The experimental setup was the same as that shown in Fig. 7. The only difference is that the device output was programmed to rotate clockwise with an angular frequency of 1 Hz until blocked by the force sensor. Three levels of stiffness were adjusted for the 0, 10 and 20 mm that the pivot moved from the rotation center. Due to compliance, the output is blocked by the force sensor and will have a minor deflection at first. Once the force exceeds the threshold of the torque limiter mechanism, the output arm will be detached from the cable driver. The MTx sensor (static accuracy for roll/pitch <0.5°, angular resolution: 0.05°) was used to record the rotational angle of the turntable, and the force sensor measured the interaction force [27].

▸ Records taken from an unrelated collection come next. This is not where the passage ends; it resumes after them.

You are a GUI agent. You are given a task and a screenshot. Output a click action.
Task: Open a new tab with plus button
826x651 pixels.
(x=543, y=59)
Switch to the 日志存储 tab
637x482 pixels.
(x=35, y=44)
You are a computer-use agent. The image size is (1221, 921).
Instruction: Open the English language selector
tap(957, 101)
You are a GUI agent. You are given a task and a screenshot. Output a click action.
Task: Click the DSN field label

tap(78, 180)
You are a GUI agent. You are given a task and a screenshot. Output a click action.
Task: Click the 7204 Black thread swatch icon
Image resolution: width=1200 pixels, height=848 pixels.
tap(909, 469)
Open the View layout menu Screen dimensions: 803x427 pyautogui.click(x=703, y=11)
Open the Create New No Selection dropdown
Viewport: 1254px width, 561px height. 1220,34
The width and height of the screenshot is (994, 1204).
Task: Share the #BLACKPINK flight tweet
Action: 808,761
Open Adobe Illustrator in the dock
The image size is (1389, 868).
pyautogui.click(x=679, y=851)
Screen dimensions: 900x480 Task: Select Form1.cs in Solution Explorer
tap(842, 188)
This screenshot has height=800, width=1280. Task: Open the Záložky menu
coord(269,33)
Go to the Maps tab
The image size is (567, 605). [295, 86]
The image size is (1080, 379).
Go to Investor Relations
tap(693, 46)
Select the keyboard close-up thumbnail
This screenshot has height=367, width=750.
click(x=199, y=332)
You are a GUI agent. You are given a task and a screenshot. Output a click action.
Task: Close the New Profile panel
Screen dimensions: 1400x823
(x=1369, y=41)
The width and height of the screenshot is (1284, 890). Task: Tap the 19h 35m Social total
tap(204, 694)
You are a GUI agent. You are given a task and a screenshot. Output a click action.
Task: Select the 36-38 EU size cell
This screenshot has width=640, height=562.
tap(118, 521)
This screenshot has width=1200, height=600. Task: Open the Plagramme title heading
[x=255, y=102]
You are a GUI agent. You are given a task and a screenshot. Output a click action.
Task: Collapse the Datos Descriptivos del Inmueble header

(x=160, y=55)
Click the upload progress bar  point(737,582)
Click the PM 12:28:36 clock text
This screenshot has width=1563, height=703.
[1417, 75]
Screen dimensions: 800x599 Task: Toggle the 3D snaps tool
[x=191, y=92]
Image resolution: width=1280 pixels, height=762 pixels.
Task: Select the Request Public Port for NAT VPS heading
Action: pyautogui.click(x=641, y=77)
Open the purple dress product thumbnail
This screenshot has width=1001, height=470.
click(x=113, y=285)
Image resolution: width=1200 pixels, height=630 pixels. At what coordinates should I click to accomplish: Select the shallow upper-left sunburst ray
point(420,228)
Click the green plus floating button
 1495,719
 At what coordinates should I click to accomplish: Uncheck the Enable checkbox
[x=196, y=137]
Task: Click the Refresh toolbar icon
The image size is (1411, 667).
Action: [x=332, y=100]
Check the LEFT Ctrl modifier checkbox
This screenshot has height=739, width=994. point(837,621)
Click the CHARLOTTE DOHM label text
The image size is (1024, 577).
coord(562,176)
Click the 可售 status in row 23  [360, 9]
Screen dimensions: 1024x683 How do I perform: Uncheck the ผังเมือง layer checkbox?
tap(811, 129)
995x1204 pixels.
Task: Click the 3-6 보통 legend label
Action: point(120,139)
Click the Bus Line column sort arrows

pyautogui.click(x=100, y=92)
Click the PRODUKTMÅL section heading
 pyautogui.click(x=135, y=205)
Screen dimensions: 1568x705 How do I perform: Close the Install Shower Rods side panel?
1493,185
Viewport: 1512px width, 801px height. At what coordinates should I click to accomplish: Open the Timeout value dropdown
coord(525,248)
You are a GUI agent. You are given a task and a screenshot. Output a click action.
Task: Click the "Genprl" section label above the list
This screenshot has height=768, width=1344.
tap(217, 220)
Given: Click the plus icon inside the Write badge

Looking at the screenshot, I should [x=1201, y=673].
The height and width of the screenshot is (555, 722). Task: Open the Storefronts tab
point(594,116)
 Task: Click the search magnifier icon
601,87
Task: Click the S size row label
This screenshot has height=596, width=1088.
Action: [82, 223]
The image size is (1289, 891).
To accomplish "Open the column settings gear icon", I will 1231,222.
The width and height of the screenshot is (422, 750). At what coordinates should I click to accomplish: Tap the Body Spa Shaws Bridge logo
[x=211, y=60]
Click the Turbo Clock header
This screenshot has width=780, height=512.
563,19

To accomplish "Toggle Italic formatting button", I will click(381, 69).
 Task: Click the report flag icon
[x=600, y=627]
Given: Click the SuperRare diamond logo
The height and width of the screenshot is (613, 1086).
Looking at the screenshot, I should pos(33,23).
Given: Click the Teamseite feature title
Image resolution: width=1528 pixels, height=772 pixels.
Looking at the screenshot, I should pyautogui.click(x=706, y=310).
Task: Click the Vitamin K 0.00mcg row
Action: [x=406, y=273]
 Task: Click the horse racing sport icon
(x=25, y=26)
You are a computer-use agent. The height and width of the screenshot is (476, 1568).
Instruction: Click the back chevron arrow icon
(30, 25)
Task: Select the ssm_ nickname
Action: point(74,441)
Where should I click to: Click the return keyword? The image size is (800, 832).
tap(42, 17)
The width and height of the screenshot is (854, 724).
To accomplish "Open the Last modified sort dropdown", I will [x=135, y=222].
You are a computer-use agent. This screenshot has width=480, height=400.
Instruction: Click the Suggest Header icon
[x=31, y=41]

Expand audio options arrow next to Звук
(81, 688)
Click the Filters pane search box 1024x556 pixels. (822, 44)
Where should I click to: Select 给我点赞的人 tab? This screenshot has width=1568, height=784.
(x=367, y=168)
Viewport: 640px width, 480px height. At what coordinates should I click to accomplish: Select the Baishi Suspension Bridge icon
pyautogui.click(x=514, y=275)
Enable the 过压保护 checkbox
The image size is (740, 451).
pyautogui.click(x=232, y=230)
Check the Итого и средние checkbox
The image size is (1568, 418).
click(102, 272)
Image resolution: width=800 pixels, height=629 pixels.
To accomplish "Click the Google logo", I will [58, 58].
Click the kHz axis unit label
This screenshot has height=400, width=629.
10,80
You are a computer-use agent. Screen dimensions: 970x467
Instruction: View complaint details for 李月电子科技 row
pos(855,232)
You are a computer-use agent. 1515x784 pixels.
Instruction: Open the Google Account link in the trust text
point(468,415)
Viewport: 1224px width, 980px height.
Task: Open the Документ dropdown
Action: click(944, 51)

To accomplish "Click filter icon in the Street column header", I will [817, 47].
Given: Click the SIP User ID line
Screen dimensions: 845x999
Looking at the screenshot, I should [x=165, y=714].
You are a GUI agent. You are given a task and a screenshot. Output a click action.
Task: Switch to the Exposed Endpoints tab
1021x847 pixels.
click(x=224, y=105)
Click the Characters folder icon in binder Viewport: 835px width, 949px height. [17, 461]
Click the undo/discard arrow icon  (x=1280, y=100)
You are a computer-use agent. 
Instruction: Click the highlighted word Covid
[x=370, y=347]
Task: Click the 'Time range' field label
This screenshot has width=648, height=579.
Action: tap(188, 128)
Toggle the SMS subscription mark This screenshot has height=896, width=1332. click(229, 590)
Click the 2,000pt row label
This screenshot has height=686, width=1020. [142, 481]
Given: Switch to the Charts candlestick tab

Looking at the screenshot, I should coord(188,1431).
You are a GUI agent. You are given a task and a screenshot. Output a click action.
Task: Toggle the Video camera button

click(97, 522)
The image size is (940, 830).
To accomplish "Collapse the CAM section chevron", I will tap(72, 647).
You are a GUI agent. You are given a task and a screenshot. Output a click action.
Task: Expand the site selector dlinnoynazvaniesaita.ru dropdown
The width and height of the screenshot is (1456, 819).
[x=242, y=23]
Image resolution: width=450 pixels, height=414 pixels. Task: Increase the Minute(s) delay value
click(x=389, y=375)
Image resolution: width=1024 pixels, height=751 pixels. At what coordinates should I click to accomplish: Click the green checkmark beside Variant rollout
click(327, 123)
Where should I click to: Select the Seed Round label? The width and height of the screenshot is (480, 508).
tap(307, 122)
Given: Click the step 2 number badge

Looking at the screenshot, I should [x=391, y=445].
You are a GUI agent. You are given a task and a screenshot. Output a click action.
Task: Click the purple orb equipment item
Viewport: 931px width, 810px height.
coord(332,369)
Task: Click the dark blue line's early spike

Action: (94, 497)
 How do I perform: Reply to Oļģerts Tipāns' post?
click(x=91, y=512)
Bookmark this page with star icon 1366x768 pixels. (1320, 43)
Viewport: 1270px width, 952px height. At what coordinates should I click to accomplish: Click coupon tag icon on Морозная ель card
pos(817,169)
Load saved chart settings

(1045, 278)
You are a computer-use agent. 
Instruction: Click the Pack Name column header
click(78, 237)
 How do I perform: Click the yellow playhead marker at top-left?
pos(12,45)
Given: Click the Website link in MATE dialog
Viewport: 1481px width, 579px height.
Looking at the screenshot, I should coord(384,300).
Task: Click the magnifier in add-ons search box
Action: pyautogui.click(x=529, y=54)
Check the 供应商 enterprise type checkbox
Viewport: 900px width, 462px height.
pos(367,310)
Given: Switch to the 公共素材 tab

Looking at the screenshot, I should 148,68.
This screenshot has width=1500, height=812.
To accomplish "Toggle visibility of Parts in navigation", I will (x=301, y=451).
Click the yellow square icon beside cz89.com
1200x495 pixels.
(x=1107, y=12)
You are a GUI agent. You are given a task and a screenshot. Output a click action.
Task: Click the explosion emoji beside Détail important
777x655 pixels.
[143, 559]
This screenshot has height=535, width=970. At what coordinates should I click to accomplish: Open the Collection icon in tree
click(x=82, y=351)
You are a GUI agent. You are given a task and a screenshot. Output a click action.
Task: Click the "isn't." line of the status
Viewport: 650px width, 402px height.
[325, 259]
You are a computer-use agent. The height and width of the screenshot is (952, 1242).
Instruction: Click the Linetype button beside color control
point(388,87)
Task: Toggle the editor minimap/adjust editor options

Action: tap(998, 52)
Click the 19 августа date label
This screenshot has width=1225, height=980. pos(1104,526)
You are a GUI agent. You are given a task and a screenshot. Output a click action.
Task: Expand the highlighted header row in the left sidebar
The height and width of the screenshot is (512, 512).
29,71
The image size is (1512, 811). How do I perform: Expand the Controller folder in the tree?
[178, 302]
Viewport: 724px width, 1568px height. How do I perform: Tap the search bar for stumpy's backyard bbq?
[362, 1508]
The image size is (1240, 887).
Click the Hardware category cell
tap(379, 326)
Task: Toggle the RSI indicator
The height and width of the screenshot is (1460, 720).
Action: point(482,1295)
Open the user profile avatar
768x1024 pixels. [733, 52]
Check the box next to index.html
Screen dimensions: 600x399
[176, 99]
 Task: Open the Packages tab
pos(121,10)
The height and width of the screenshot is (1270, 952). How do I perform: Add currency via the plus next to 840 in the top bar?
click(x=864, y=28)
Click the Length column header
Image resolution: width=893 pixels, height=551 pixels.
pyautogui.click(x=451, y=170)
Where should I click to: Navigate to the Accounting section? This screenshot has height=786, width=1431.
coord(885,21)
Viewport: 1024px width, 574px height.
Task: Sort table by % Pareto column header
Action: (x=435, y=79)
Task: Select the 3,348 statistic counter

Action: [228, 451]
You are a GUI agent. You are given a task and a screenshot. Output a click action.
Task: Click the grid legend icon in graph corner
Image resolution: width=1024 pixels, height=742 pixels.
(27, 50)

The experimental results are plotted in Figs. 9 and 10. In Fig. 9, it is observed that there are two states. For state (a), the output arm is driven by the cable driver. However, for state (b), the device is in free mode. After the output is blocked it will be detached, although the motor continues to rotate (see Fig. 9). The lag that the device displays in free mode is different from the output stiffness. The position data alone cannot adequately explain the performance. Therefore, the interaction force was recorded and synchronously plotted in Fig. 10. This figure also proves that after the device enters into the free mode, the force becomes small, which will sufficiently ensure patient safety. Outputs with higher stiffness will enter into the free mode before outputs with lower stiffness.

Fig. 9
figure 9

Postion data for the torque limiter mechanism

Fig. 10
figure 10

Interaction force for the torque limiter mechanism

4 Conclusion

Safe home-based rehabilitation is expected to create increased demand because of the inconvenience of travelling to rehabilitation centers. However, the demand is still limited by the lack of a suitable training device. In this study, we propose a light-weight, low-cost exoskeleton device with a compliant actuator and torque limiter mechanism for safe home training. Muscle spasms may be dangerous, especially, with exoskeleton devices that are closely attached to the forearm. Both a compliant actuator and novel torque limiter mechanism were applied here for ensuring safety when spasm occurs. For ensuring sufficient output performance while reducing the total weight, an actuator with a large reduction gear was applied, which induced non-backdrivability. For more active training, the non-backdrivability problem can be solved by a closed-loop interaction control method combined with the compliant actuator design.

In this paper, dynamic modeling of the compliant actuator was done with minor deflections. The displacement of the output (λ) was ignored for the modeling. Considering that in an actual situation friction may have an influence on the simulation results, an experiment was conducted to evaluate force vs. deflection. Force vs. deflection with a large deflection was also considered, although this case may not happen in actual training. Subsequently, the performance of the torque limiter mechanism was also evaluated with variable stiffness. The experimental results prove the safety of the device with the mechanism. By combining the compliant actuator and torque limiter mechanism, although there will be a reaction time in which the device changes to low stiffness when a spasm occurs, the torque limiter can also ensure a force not larger than a pre-defined value for each individual.